** start **

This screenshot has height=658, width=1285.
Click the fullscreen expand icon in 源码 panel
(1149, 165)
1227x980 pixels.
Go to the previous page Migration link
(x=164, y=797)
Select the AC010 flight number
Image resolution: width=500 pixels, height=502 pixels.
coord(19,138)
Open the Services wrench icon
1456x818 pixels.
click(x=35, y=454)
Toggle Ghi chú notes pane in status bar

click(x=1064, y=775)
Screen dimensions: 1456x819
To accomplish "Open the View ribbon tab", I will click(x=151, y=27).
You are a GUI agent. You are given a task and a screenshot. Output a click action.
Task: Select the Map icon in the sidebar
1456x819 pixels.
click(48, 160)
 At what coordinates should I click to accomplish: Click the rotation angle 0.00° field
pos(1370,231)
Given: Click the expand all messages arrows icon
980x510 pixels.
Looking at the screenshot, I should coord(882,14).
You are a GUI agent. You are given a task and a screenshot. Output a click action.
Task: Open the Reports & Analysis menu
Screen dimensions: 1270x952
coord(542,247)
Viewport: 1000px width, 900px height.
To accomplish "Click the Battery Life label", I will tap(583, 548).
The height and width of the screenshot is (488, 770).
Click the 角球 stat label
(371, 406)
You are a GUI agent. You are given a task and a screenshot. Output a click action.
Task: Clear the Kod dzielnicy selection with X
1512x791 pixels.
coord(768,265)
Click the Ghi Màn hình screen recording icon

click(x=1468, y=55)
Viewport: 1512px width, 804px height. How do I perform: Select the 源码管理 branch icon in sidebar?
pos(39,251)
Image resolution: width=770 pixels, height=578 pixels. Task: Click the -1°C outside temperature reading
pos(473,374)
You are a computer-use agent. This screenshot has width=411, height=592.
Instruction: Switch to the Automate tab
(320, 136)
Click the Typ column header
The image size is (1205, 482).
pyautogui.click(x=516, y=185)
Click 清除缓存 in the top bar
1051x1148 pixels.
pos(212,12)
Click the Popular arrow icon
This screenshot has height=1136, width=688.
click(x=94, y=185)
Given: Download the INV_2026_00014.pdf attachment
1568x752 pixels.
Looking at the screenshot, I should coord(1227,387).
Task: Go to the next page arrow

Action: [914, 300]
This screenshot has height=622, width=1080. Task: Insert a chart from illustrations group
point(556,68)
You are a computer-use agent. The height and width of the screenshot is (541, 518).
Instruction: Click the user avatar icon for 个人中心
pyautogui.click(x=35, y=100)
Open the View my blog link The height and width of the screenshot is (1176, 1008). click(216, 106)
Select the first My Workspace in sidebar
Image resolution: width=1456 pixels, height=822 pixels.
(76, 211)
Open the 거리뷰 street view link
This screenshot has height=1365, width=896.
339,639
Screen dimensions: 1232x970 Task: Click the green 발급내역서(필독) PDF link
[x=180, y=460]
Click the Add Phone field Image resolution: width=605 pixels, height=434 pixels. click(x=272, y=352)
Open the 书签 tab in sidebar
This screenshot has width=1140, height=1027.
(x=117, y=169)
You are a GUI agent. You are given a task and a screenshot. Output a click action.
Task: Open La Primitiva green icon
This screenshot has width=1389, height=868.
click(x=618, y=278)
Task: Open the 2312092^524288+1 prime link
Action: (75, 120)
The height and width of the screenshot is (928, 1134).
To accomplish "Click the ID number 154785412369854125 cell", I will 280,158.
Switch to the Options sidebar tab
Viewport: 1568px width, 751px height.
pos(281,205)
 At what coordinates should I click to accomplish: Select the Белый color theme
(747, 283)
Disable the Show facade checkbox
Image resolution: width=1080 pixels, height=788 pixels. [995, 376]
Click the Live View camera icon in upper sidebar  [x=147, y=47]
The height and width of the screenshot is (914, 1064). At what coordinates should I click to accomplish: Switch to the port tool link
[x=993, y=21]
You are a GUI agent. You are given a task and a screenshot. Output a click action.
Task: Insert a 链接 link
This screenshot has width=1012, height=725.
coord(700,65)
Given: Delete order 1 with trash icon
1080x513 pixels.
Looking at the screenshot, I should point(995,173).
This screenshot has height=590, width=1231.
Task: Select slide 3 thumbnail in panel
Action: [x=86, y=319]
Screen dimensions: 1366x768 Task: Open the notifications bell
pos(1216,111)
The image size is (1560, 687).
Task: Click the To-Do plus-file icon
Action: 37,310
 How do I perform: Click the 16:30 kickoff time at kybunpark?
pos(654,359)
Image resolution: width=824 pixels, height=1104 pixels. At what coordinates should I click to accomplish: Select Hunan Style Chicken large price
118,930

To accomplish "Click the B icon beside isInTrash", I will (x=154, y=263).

** end **

▶ [Task]: Reproduce the entries verbatim, beginning at the line that contains "Screen dimensions: 1456x819" and ending after the line that contains "pos(39,251)".

▶ [Written response]:
Screen dimensions: 1456x819
To accomplish "Open the View ribbon tab", I will click(x=151, y=27).
You are a GUI agent. You are given a task and a screenshot. Output a click action.
Task: Select the Map icon in the sidebar
1456x819 pixels.
click(48, 160)
 At what coordinates should I click to accomplish: Click the rotation angle 0.00° field
pos(1370,231)
Given: Click the expand all messages arrows icon
980x510 pixels.
Looking at the screenshot, I should coord(882,14).
You are a GUI agent. You are given a task and a screenshot. Output a click action.
Task: Open the Reports & Analysis menu
Screen dimensions: 1270x952
coord(542,247)
Viewport: 1000px width, 900px height.
To accomplish "Click the Battery Life label", I will tap(583, 548).
The height and width of the screenshot is (488, 770).
Click the 角球 stat label
(371, 406)
You are a GUI agent. You are given a task and a screenshot. Output a click action.
Task: Clear the Kod dzielnicy selection with X
1512x791 pixels.
coord(768,265)
Click the Ghi Màn hình screen recording icon

click(x=1468, y=55)
Viewport: 1512px width, 804px height. How do I perform: Select the 源码管理 branch icon in sidebar?
pos(39,251)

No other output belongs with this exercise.